My questions is how do you juggle having baby around and your teaching/training schedule?
_Posted via Mobile Device_


----------



## Zexious (Aug 2, 2013)

My trainer in Texas had two little ones--one that was 'infant' aged and one that was toddler aged. 

To my knowledge, she had a nanny to help out with her chitlens, and the father helped out in the evenings if she had to be at horse shows. 
.../I'm no help at all x.x

PS-Congrats!


----------



## palogal (May 30, 2008)

You just kind of go with it. Your clients will have to understand that there will be days you just can't do lessons etc and days when the baby will be sick etc. It takes an adjustment.


----------



## upnover (Jan 17, 2008)

StarMXgurl said:


> Hey there,
> I'm pregnant with my first child and normally train full time but due to the risk of injury falling off I decided to take a break from training and work on giving a lot of lessons.
> 
> My questions is how do you juggle having baby around and your teaching/training schedule?
> _Posted via Mobile Device_



It's not easy! But it can only be done with a good support system. I've had to cut way back on my training and focus more on teaching so I can stay home a few days during the week. At least for a few years. On the days I work my kiddo's grandparents come to babysit. My husband is also very supportive and he watches him on the weekends when I'm at shows. I also have a few college aged baby sitters who I hire when I have extra things to do. During the summers when the kids are out out of school I hire a few of them to get my horses ready for me and watch my kid while I"m riding. 

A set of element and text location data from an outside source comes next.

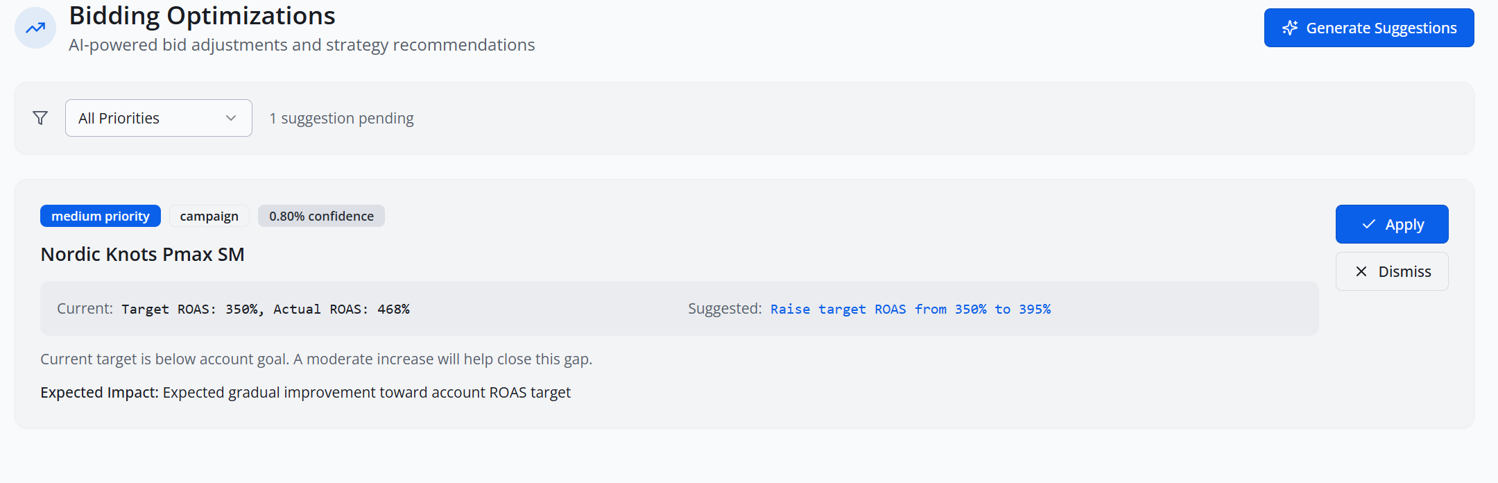Click the X icon on the Dismiss button
1498x483 pixels.
[x=1361, y=271]
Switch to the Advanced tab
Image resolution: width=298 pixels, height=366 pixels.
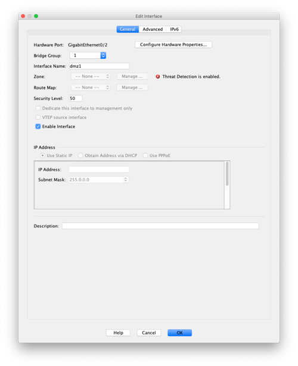(153, 29)
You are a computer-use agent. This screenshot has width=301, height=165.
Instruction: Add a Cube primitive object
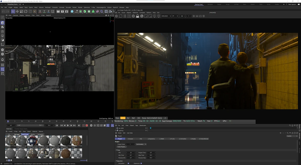coord(72,11)
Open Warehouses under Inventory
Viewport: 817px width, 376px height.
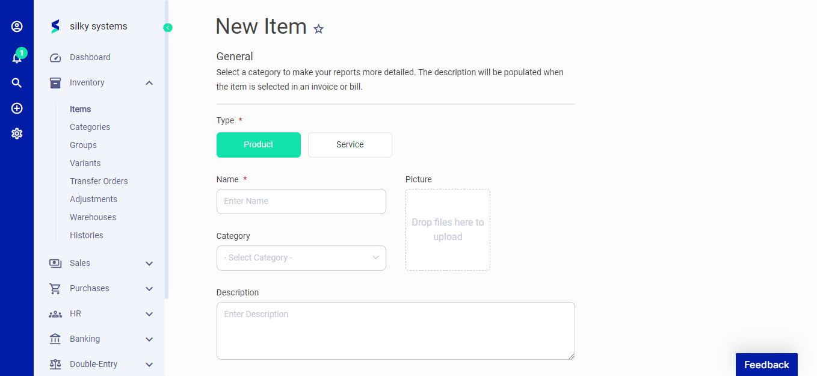[x=93, y=217]
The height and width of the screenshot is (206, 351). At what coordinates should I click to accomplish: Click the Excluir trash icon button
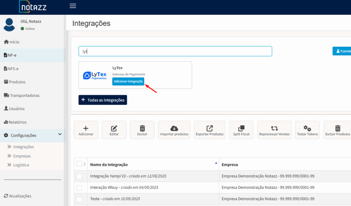(142, 130)
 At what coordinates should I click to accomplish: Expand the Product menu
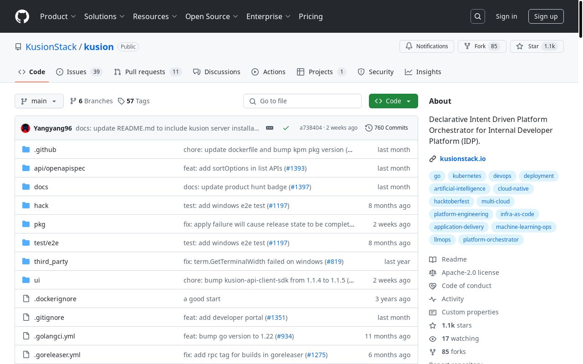tap(58, 16)
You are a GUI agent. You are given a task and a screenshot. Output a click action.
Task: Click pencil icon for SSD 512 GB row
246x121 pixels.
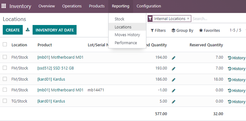(173, 69)
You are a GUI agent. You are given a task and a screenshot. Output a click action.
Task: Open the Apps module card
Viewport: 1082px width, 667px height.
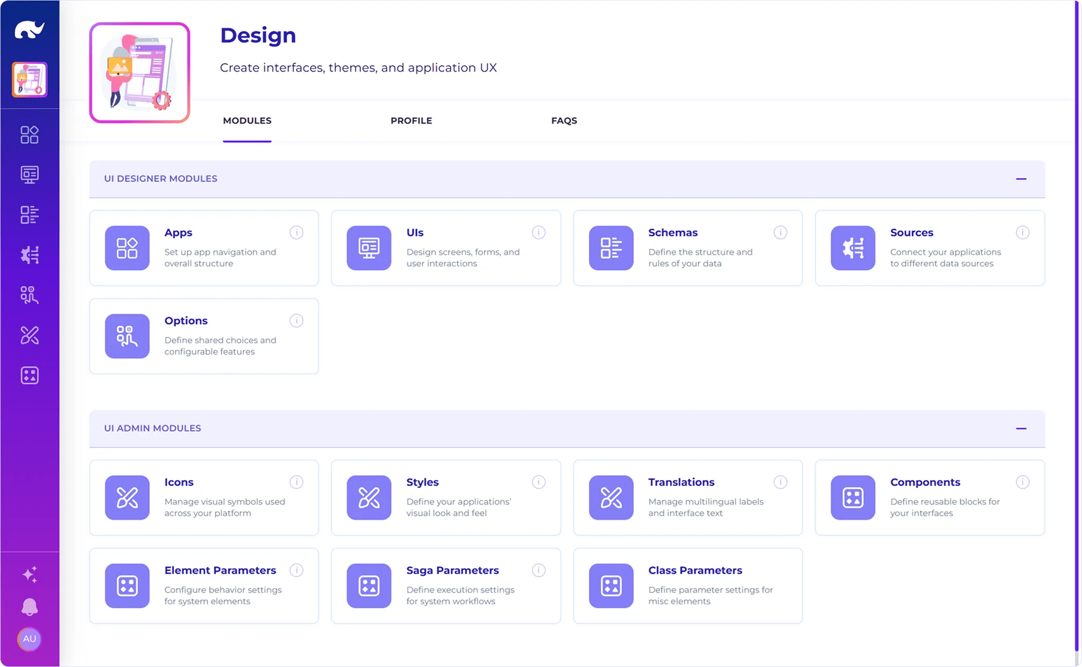[x=204, y=248]
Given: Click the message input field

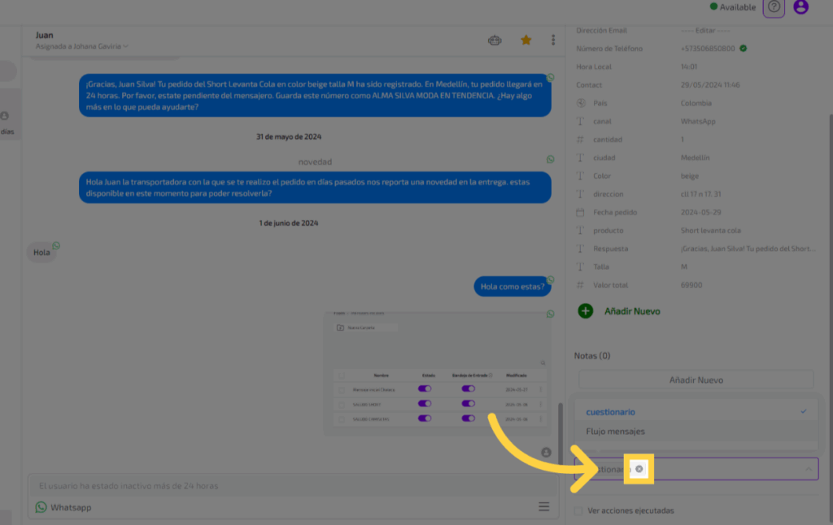Looking at the screenshot, I should (x=285, y=486).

It's not ideal because training is not a job you can do halfway but I have told myself that this is just a temporary season of my life. Before I know it the kid will be in school all day and it won't be long before the he is off at college! So it's disappointing I don't get to ride as much as I'd like but time goes quick and spending a few years to focus more on family was the right decision for me.


----------